Sir Keir Starmer has claimed to be the politician that will hold up to the values of honesty and integrity, yet when it comes to putting words into action the Labour leader seems to fail on the very basics.
Sir Keir Starmer has been found to have breached the MPs’ code of conduct by failing to register eight separate interests on time, including gifts from football teams, the sale of a plot of land, and a five-figure book advance.
Although the Labour leader has apologised to the Parliamentary Standards Commissioner Kathryn Stone for what the party said was an “inadvertent error”. It doesn’t look good or efficient when a politician that has now staked his reputation on honesty and integrity can’t carry out the basics.
There is a very good reason we have the register of interest, it is there to give some accountability and oversight.

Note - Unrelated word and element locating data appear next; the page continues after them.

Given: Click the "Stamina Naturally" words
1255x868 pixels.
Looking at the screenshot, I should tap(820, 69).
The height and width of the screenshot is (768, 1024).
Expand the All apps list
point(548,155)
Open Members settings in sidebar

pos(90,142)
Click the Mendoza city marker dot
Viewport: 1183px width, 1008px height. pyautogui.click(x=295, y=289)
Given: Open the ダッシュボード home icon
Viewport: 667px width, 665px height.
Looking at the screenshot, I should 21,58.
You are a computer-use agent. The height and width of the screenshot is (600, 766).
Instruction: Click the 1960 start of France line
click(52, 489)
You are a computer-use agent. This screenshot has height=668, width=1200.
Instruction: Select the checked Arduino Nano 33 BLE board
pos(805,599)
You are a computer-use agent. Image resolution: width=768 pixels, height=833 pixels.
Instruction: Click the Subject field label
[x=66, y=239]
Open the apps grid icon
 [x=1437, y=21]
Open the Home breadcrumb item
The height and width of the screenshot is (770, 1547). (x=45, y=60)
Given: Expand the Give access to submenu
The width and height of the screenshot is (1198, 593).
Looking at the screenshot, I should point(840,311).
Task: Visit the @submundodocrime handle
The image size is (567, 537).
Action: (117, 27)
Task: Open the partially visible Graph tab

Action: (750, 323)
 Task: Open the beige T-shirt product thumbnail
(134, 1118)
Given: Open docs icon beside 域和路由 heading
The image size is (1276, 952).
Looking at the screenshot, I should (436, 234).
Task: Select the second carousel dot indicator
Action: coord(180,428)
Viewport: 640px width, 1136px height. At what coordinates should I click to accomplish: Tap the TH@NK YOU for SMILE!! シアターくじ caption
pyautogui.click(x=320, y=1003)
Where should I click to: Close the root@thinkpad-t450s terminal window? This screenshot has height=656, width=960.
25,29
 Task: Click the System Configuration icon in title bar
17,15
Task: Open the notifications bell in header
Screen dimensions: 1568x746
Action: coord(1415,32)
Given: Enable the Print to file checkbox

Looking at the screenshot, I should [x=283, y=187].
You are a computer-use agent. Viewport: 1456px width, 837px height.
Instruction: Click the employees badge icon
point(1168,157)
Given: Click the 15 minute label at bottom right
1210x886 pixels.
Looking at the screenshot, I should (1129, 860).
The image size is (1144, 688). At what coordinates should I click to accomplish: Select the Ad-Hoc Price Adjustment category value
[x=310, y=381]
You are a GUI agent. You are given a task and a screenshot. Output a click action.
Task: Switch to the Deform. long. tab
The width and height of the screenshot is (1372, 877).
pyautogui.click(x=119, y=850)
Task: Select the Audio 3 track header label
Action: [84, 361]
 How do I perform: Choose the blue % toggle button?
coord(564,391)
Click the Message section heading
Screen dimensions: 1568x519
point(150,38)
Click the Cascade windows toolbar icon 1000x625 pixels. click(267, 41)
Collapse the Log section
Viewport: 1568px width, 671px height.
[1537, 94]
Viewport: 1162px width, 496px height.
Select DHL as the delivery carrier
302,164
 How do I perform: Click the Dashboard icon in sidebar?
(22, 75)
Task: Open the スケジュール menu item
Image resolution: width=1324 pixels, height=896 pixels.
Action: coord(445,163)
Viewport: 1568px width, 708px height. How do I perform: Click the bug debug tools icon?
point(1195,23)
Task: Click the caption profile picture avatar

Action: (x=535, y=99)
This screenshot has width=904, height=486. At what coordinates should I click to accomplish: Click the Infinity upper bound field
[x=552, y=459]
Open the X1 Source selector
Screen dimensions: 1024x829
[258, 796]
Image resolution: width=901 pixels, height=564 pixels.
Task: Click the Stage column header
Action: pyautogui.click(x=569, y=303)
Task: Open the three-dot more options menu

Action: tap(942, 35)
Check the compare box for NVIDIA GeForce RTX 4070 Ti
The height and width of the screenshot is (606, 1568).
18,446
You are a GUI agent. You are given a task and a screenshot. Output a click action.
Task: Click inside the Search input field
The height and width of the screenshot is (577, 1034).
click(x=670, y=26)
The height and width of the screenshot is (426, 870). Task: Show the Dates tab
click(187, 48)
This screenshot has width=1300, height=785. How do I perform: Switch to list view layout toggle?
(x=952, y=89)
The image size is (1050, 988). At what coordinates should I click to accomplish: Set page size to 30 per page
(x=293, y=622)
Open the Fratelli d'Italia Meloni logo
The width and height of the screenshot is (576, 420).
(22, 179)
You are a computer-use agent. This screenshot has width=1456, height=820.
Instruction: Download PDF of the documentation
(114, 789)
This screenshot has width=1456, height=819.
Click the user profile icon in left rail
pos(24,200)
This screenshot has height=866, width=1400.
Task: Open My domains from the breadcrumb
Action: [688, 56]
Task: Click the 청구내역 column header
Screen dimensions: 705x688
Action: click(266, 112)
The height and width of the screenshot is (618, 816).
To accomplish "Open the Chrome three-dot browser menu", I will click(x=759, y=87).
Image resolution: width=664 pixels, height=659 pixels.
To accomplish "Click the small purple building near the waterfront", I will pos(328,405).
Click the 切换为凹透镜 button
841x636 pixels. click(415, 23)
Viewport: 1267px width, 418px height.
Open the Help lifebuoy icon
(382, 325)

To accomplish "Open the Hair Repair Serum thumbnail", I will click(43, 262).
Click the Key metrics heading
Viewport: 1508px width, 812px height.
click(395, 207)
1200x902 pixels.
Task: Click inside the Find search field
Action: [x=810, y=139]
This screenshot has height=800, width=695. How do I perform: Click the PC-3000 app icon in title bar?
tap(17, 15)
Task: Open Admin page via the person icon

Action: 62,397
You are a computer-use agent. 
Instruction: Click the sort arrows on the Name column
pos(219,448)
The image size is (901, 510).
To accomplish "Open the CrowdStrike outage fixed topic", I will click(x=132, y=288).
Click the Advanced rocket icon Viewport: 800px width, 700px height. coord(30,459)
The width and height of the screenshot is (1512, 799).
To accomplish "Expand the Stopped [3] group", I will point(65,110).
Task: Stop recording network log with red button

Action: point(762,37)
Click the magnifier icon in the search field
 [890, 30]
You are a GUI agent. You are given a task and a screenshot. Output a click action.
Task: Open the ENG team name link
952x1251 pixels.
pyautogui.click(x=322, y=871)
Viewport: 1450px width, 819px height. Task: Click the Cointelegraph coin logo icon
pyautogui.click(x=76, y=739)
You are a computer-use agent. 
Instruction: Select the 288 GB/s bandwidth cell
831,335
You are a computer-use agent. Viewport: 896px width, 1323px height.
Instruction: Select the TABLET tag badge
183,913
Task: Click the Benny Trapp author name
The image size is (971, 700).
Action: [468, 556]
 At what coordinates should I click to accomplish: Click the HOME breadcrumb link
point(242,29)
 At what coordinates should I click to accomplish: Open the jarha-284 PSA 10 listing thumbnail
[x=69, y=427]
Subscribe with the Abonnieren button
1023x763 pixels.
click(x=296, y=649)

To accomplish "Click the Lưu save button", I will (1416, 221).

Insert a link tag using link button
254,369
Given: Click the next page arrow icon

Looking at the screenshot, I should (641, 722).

The main purpose of the Register is to provide information about any financial interest which a Member has, or any benefit which he or she receives, which others might reasonably consider to influence his or her actions or words as a Member of Parliament. The register documents interests which may potentially unethically or unlawfully influence members’ official duties.
Climing these are just minor breaches really does not hold water.
The register of interest is there to give some accountability and oversight. The rules require MPs to document benefit which he or she receives, it's the basics.— Labour Heartlands (@Labourheartland) August 5, 2022
The register documents interests which may potentially unethically or unlawfully influence members’ official duties. pic.twitter.com/3nlP8IlcrV
Nothing going on here governor!
The Labour leader previously said he was “absolutely confident” he had not broken the MPs’ code of conduct.
However, irrespective of Starmer’s confidence the inquiry found he had not only broken the rules in declaring earnings, gifts, benefits and hospitality but went on to find five more breaches had been made.
The decision will come as a significant blow to the former director of public prosecutions, who has frequently sought to position himself as the opposite of a Tory Party mired in scandal under outgoing prime minister Boris Johnson.
An inquiry was opened into the Labour leader in June relating to claims about late declaration of earnings and gifts, benefits or hospitality from UK sources, prompting Sir Keir to insist at the time that he was “absolutely confident” he had not broken the code, saying: “There’s no problem here”.
The commissioner has now found that he failed to register eight interests – five more than alleged in the original complaint.
In the original complaint made to the commissioner, it was alleged that between March 6, 2022 and May 13 2022, Sir Keir had failed, on three occasions to register income and hospitality that he had accepted, within the 28-day deadline set by the House.
The watchdog undertook a review of Sir Keir Starmer’s register entry over the last 12 months and noted four additional late entries.
During the investigation, the Labour leader also informed Ms Stone he was in the process of selling a plot of land for a sum that exceeded the £100,000 threshold for registration set by the House.
Its the basics
The commissioner wrote in her report: “Sir Keir said he had been communicating with the Registrar of Members’ Financial Interests on this matter, and, having had the land valued in January 2022, and put the land on the market in March 2022, he was waiting for the sale to complete so that he could register the correct value.
Starmer stated: “I decided to include this matter as part of my inquiry.”
Of course, it should not be part of an inquiry it should have just been registered correctly.
Ms Stone found Sir Keir Starmer had failed to register the eight interests outlined above, including the plot of land, and “had breached paragraph 14 of the House of Commons’ Code of Conduct for Members of Parliament”.
Ms Stone noted that the “breaches were minor and/or inadvertent and that there was no deliberate attempt to mislead”.
The watchdog has therefore decided that the inquiry can be concluded by way of the “rectification” procedure, which entails publishing the details and an apology on the Commons website, without requiring a referral to the Committee on Standards, which happens in more serious cases.
“I decided therefore, the inquiry could be concluded by way of the rectification 35 procedure available to me under Standing Order No. 150.”
In a letter to the commissioner dated June 21, Starmer reiterated the late declarations were “a result of an administrative error within my office”, adding: “I take full responsibility for my register, and I apologise.”
Following the verdict on Thursday, a Labour Party spokesperson said that Sir Keir takes his responsibilities to the register of interests “very seriously and has apologised to the commissioner for this inadvertent error”.
“My office and I have carried out a review of the process to ensure that this does not happen again”, he noted.
“He has assured the commissioner that his office processes have been reviewed to ensure this doesn’t happen again,” they added.